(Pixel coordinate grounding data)
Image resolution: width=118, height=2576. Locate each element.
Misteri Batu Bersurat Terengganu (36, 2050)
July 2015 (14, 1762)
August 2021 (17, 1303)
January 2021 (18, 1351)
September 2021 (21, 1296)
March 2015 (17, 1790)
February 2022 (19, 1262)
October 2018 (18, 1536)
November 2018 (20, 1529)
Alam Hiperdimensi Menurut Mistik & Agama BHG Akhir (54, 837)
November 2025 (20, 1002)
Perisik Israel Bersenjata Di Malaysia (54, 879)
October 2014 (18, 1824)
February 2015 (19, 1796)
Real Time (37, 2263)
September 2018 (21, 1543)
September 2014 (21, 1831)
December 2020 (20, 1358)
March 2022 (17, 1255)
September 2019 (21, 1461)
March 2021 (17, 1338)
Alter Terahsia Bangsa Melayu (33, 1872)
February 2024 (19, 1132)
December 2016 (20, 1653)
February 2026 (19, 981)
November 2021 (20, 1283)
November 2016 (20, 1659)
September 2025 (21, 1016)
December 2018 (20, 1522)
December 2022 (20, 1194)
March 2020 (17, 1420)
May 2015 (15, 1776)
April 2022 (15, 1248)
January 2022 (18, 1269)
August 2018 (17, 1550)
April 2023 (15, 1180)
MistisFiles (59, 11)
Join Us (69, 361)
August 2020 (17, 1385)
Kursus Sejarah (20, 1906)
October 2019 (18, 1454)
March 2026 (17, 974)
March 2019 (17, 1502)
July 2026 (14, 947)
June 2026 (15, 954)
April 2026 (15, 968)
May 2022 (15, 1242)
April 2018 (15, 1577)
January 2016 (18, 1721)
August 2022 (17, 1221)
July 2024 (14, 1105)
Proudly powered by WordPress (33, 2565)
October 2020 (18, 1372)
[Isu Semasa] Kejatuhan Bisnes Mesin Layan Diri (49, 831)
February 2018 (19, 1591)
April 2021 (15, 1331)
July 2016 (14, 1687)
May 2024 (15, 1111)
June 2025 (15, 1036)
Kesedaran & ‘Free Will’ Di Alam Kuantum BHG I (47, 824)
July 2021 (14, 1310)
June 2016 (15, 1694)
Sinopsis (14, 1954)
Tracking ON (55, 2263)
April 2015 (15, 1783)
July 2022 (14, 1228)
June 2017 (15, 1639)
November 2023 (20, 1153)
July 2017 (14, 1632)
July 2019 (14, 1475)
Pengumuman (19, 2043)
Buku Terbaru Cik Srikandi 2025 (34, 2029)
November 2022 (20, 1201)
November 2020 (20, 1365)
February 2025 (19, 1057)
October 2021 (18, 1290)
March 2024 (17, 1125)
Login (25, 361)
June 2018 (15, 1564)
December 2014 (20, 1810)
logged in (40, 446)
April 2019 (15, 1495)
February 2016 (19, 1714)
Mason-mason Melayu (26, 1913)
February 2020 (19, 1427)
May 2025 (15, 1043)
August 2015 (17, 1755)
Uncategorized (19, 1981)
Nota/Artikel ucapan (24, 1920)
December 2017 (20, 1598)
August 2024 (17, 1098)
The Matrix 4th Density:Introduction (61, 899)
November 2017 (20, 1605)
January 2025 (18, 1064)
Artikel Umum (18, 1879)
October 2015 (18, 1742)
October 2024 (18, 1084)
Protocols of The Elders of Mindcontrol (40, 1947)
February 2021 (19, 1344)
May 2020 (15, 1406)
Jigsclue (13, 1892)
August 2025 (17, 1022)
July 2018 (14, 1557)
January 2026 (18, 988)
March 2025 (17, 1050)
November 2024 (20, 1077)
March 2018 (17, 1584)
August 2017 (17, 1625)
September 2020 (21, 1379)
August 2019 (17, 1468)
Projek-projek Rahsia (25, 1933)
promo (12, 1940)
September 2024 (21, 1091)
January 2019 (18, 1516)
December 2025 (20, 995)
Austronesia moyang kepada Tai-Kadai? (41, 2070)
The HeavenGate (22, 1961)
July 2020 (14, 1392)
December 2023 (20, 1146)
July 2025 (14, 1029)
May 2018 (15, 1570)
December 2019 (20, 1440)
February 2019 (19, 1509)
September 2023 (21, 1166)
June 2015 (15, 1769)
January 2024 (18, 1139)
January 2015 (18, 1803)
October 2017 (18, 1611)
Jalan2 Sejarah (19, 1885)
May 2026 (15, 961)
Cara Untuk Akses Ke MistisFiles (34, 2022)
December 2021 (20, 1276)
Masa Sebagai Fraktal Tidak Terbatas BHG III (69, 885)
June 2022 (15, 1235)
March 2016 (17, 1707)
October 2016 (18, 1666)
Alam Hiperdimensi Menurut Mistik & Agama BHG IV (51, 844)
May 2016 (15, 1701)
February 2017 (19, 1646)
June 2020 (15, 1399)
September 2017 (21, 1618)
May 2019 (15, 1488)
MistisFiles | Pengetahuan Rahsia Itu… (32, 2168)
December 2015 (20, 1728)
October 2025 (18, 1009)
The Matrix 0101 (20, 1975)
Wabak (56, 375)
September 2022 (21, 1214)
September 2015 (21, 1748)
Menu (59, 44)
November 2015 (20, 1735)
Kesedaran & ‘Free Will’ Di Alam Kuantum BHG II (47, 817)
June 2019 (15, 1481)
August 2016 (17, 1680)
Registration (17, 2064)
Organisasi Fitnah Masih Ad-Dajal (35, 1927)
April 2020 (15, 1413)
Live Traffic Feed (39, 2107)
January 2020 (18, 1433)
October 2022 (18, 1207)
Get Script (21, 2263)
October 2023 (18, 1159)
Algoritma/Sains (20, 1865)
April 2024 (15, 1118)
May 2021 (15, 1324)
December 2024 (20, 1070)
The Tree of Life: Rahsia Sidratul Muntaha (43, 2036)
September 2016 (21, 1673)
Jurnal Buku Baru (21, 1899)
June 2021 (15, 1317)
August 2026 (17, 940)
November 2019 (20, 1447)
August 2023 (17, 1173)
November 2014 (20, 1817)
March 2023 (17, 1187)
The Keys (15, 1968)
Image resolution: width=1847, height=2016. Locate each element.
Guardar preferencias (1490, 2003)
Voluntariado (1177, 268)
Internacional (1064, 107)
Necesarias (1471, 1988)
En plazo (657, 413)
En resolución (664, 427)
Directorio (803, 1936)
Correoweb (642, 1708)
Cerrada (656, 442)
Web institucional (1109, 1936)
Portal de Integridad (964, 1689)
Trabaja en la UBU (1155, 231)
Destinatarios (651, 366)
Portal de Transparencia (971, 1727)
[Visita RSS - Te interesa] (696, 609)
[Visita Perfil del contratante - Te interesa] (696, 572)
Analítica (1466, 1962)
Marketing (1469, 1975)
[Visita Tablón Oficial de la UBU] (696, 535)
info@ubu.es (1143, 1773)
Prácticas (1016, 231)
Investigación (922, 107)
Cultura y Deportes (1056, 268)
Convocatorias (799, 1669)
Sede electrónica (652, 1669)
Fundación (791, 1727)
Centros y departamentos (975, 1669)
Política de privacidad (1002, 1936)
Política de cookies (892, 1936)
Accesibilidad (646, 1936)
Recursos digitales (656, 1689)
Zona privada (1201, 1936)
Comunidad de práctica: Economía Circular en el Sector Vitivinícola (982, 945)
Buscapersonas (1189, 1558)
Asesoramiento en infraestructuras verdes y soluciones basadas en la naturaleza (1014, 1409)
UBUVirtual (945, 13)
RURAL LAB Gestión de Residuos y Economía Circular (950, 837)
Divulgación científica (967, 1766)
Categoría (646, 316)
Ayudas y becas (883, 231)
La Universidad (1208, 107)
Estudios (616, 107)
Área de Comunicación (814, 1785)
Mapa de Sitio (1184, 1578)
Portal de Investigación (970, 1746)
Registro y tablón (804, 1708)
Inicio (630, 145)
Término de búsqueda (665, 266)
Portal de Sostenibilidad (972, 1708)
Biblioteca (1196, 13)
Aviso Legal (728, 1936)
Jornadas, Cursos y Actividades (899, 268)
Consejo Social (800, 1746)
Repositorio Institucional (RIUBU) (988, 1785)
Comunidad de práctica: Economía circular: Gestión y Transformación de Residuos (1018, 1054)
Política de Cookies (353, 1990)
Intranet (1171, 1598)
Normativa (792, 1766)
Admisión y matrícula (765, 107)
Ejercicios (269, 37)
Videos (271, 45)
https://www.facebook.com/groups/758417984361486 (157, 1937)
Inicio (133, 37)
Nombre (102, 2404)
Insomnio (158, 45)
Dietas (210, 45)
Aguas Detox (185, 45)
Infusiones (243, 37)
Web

EXERCISE OBJECTIVE | Every line above from the line with "December 2014 (20, 1810)" to the line with "Live Traffic Feed (39, 2107)", inclusive, must be returned exactly; no other line belongs in the reply.

RESPONSE TO THIS EXERCISE |
December 2014 (20, 1810)
logged in (40, 446)
April 2019 (15, 1495)
February 2016 (19, 1714)
Mason-mason Melayu (26, 1913)
February 2020 (19, 1427)
May 2025 (15, 1043)
August 2015 (17, 1755)
Uncategorized (19, 1981)
Nota/Artikel ucapan (24, 1920)
December 2017 (20, 1598)
August 2024 (17, 1098)
The Matrix 4th Density:Introduction (61, 899)
November 2017 (20, 1605)
January 2025 (18, 1064)
Artikel Umum (18, 1879)
October 2015 (18, 1742)
October 2024 (18, 1084)
Protocols of The Elders of Mindcontrol (40, 1947)
February 2021 (19, 1344)
May 2020 (15, 1406)
Jigsclue (13, 1892)
August 2025 (17, 1022)
July 2018 (14, 1557)
January 2026 (18, 988)
March 2025 (17, 1050)
November 2024 (20, 1077)
March 2018 (17, 1584)
August 2017 (17, 1625)
September 2020 (21, 1379)
August 2019 (17, 1468)
Projek-projek Rahsia (25, 1933)
promo (12, 1940)
September 2024 (21, 1091)
January 2019 (18, 1516)
December 2025 (20, 995)
Austronesia moyang kepada Tai-Kadai? (41, 2070)
The HeavenGate (22, 1961)
July 2020 (14, 1392)
December 2023 (20, 1146)
July 2025 (14, 1029)
May 2018 (15, 1570)
December 2019 (20, 1440)
February 2019 (19, 1509)
September 2023 (21, 1166)
June 2015 (15, 1769)
January 2024 (18, 1139)
January 2015 (18, 1803)
October 2017 (18, 1611)
Jalan2 Sejarah (19, 1885)
May 2026 (15, 961)
Cara Untuk Akses Ke MistisFiles (34, 2022)
December 2021 (20, 1276)
Masa Sebagai Fraktal Tidak Terbatas BHG III (69, 885)
June 2022 (15, 1235)
March 2016 (17, 1707)
October 2016 (18, 1666)
Alam Hiperdimensi Menurut Mistik & Agama BHG IV (51, 844)
May 2016 (15, 1701)
February 2017 (19, 1646)
June 2020 (15, 1399)
September 2017 (21, 1618)
May 2019 (15, 1488)
MistisFiles | Pengetahuan Rahsia Itu… (32, 2168)
December 2015 (20, 1728)
October 2025 (18, 1009)
The Matrix 0101 (20, 1975)
Wabak (56, 375)
September 2022 (21, 1214)
September 2015 (21, 1748)
Menu (59, 44)
November 2015 (20, 1735)
Kesedaran & ‘Free Will’ Di Alam Kuantum BHG II (47, 817)
June 2019 (15, 1481)
August 2016 (17, 1680)
Registration (17, 2064)
Organisasi Fitnah Masih Ad-Dajal (35, 1927)
April 2020 (15, 1413)
Live Traffic Feed (39, 2107)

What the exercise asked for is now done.